A minha maior inspiração são as pessoas. Antes de eu criar uma personagem dou-lhe uma cara. Depois olho para a cara e vejo o que essa pessoa parece ser capaz de fazer. Moldo a história a partir daí. O facto de ver muitas séries e ouvir muita música também ajuda, já que por vezes estou a ouvir a música e a imaginar uma cena ou então estou a ver algo na série e a pensar “isto ficaria bem no livro”. Isto provavelmente retira-me algum mérito, porque sou meio copiona, mas acho que o meu talento está em encaixar estes acontecimentos por forma a fazer com que as coisas tenham sentido.
Algum escritor/a ou autor/a que identifiques como ídolo?
Como apreciadora de policiais, os meus autores favoritos tinham que fazer parte desta categoria.
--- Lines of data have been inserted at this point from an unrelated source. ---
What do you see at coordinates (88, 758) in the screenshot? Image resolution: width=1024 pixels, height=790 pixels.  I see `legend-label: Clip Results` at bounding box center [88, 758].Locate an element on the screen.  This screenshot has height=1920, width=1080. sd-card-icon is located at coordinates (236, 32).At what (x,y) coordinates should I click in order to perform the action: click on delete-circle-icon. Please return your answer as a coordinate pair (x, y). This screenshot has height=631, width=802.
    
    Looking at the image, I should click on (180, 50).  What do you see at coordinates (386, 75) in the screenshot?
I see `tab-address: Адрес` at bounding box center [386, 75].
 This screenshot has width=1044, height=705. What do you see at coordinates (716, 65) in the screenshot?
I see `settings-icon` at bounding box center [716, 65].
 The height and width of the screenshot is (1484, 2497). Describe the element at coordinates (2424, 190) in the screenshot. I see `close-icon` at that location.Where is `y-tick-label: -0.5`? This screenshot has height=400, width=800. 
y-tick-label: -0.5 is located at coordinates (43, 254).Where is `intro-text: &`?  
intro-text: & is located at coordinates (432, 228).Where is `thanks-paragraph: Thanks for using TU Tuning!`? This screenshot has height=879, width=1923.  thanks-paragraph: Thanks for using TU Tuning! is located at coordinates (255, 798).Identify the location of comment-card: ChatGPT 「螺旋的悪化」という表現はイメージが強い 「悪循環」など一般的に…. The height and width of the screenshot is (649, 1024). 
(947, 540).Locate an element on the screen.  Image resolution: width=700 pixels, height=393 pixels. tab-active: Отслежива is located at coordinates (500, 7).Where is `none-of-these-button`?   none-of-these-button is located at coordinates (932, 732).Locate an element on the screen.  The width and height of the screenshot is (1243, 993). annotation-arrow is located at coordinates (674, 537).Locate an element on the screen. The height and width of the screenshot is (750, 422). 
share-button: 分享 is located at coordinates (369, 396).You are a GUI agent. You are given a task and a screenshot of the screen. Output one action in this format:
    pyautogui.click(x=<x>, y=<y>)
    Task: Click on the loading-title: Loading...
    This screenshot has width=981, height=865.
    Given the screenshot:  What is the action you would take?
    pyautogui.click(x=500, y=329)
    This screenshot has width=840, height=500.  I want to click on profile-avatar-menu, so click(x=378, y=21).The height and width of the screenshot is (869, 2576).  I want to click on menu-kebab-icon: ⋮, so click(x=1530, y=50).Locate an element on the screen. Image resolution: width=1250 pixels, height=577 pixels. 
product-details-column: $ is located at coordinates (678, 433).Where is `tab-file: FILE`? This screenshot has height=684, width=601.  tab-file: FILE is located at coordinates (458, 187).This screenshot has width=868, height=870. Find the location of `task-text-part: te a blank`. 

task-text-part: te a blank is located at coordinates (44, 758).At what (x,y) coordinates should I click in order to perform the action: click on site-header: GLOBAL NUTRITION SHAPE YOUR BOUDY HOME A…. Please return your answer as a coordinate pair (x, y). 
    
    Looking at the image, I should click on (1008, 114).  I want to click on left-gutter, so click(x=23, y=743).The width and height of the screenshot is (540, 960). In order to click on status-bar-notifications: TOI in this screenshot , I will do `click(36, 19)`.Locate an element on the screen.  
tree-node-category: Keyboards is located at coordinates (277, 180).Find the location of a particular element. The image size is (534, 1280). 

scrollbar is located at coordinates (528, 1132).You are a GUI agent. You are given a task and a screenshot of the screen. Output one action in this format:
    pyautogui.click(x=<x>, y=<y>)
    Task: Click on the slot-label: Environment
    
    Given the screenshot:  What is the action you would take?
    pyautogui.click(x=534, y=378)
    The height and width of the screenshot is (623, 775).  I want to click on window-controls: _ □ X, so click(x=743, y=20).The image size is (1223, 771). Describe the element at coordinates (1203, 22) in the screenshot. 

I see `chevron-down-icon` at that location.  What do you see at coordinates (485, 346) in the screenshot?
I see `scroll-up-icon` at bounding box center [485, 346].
Posso nomear a Agatha Christie, que é uma autora que eu realmente admiro e quase a poderia chamar de ídolo. Para além dela, tenho a Tess Gerritsen e o Stieg Larsson bem no topo da minha lista. Em todo o caso, nenhum dos três é um autor que se adeque ao tipo de livros que eu escrevo e eu sei que nunca seria capaz de escrever livros do género policial como eles.
 
 
 
Tencionas publicar mais algum livro? Tens ou estás envolvida em mais algum projecto de escrita? Podes adiantar alguma coisa?
Sim, não tenciono parar. Admito que só muito recentemente é que me apercebi que tinha fãs que aguardavam que eu publicasse alguma coisa, por isso sei que tenho motivos para continuar. Vou escrever a sequela do “Face Negra”, que deverá sair em 2014, e entretanto estou a escrever uma quadrologia cujo primeiro volume deverá estar pronto até Dezembro. Este primeiro volume terá algumas surpresas que mais tarde revelarei. Estes são dois projectos completamente diferentes, já que a sequela do “Face Negra” vai continuar a história do Marco e da Daniela no ponto em que terminou e irá roçar sobretudo o drama, enquanto a quadrologia se enquadra no género fantástico e é algo que eu nunca experimentei.
 
 
E agora um pequeno desafio. Responde a primeira coisa que te vier à cabeça e não faças batota:
Se fosses um livro, qual serias? Os Filhos da Droga, de Christiane F.
Uma cor? Laranja
Um animal? Cão
Um fruto? Banana
Filme preferido? Saga Harry Potter
Música Preferida? My Immortal, dos Evanescence


Deixa uma mensagem aos teus fãs e futuros leitores.
Antes de mais, quero agradecer por esta entrevista. É um prazer poder responder a estas perguntas e perceber que alguém se interessa pelo trabalho dos jovens autores portugueses. Aos meus fãs, quero agradecer todo o apoio que me têm dado. Sou ainda muito nova, tenho um longo caminho a percorrer e sei que esse caminho seria muito mais difícil se eles não existissem. Aos que já estão comigo, espero que continuemos juntos por muito tempo. Aos que ainda vão chegar, espero realmente que possam apreciar o que eu escrevo.
 
Onde te podemos encontrar? E aos teus livros?
Como não sou nenhuma eremita, podem facilmente encontrar-me no Facebook, através da minha página de autora ou mesmo através do perfil pessoal. Se me tiverem adicionada, não tenham qualquer problema em abrir a janela e dizer “olá”. Também me podem encontrar no meu blog, o “A WonderfulWorld” e no Goodreads. Em relação aos livros, infelizmente o “Espelho Indesejado” já não se encontra à venda (tão nova e já com edições limitadas!). Podem adquirir o “O Homem Que Amava Demais” e o “Face Negra” através do meu blog, sendo que o primeiro livro também pode ser comprado através do site da editora.